Vent arrière, cette île est rapidement atteinte, et c’est une bonite sautant à quelques mètres au vent du kayak qui égaie cette courte traversé. Nous choisissons de naviguer vers le Sud, à l’Ouest de Spargi ,où  nous croisons un couple de pachydermes rocheux, sous le soleil. Notre traversée tardive des Bouches, ne nous permet pas d’envisager de dormir en Sardaigne, comme prévu, et, c’est non loin de la Cala Corsara, à distance des zones protégées, que nous montons nos abris de toile. Nous vivons, là notre plus belle attaque de moustiques de tout le séjour, en même temps que nous observons l’amplitude de la marée bien plus importante, ici, que sur notre littoral breton varois.

Au petit matin, après avoir visité, les belles plages du Sud de l’île et longé sa côte sur prés d’un mille, nous abandonnons Spargi pour la grande île de la Maddalena, que nous longeons vers le Nord et l’Est sans oublier de contourner le moindre îlot, ni d'observer la moindre crique. L‘aire printanière, aidée par une pluviométrie généreuse, fait exploser la végétation et c’est un florilège de couleurs et de "verts ", que nous offre cet archipel, même dans ses recoins arides et ses ilots, habituellement, les plus secs.
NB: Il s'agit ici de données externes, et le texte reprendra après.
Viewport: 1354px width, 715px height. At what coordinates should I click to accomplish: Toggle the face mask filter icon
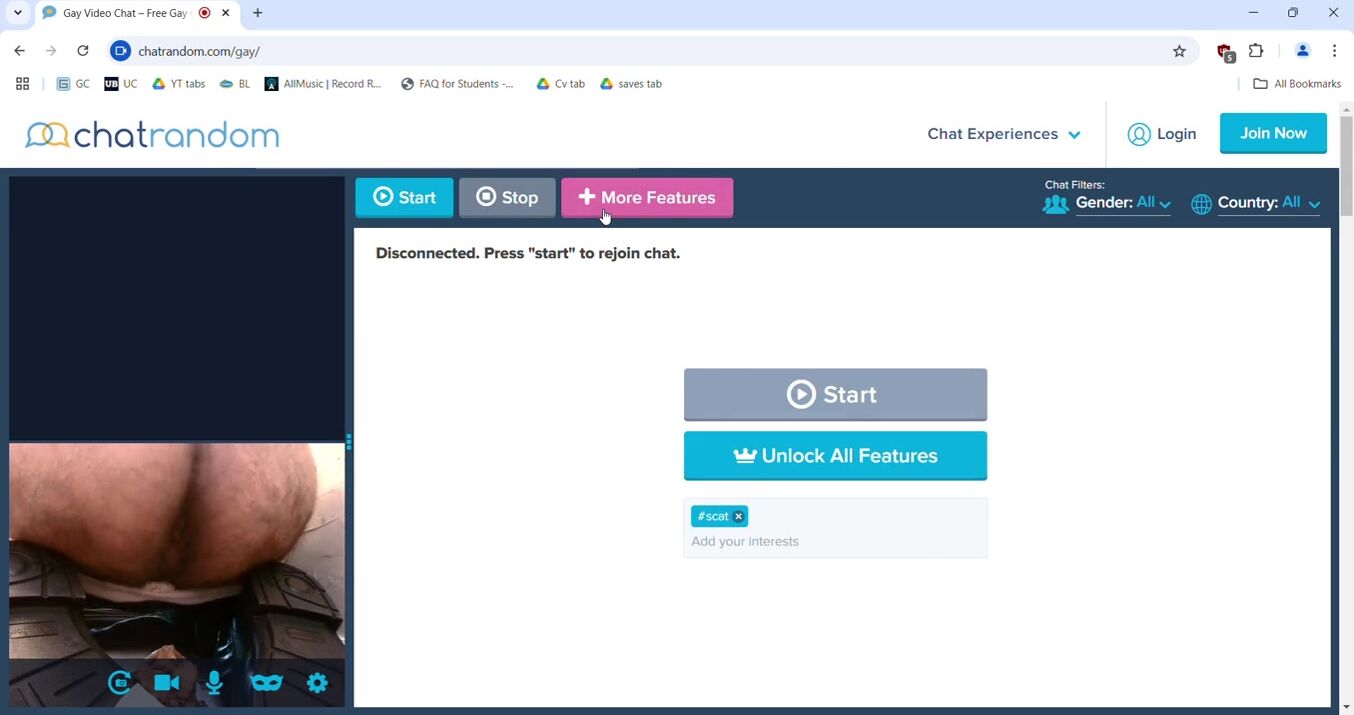[x=266, y=683]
Le vent du Nord rend le passage des caps, sportif et amusant, et nous choisissons la Cala Spatamora, pour ouvrir, à l'abri nos boîtes de salades, agrémentées de fines tranches de Coppa.

La randonnée se poursuit en explorant le nord du chenal qui sépare les deux plus grandes îles de l’archipel. A la vue du pont rénové, nous rejoignons Capreira, dont la beauté montagneuse et boisée change du décor  au relief plus bas, des ces dernières heures. Les lagons dans lesquels se prolongent des rus, cernés de boules de granit, de pins parasols et de parterres de fleurs nous évoquent plus des jardins japonais, que des rivages latins. L’ile, que choisit Giuseppe Garibaldi pour y finir sa vie, devient de plus en plus sauvage, au fur et à mesure que nous la contournons par le Nord. Un ciel bas, les casemates abandonnées, la présence de «chasses» bouillonnantes sous les piqués de gabians, contribuent à rendre le dépaysement plus fort encore. Alors que le soleil décline, subitement le temps fraîchit la température baisse, et sur les reliefs de la Sardaigne proche, de gros nuages noirs s’amoncellent zébrés d’éclairs de plus en plus vifs. Mes compagnons envisagent de ne pas pousser plus loin pour cette journée, et de trouver un abri au plus tôt. C’est, dans une magnifique crique boisée s’ouvrant sur le large et Isola Monaci que nous trouvons refuge. Sylvain monte un paratonnerre de son invention à qui nous devons sans doute, d’être épargné par les intempéries cette nuit-là ;) . Nous profitons de cet havre de paix, pour profiter d’une soirée "On peut être graveleux, on n'en reste pas moins délicat !" plus longue et passer une nuit sereine. Le lendemain nous finissons notre tour de Capreira en longeant le Sud, ses presqu’îles, ses plages aménagées et ses forteresses désaffectées. Nos équipements électroniques, à court de batterie nous incitent à aller déjeuner au restaurant. Direction la ville de Madellena, par San Stefano, et les pontons vides de sa base de sous-marins.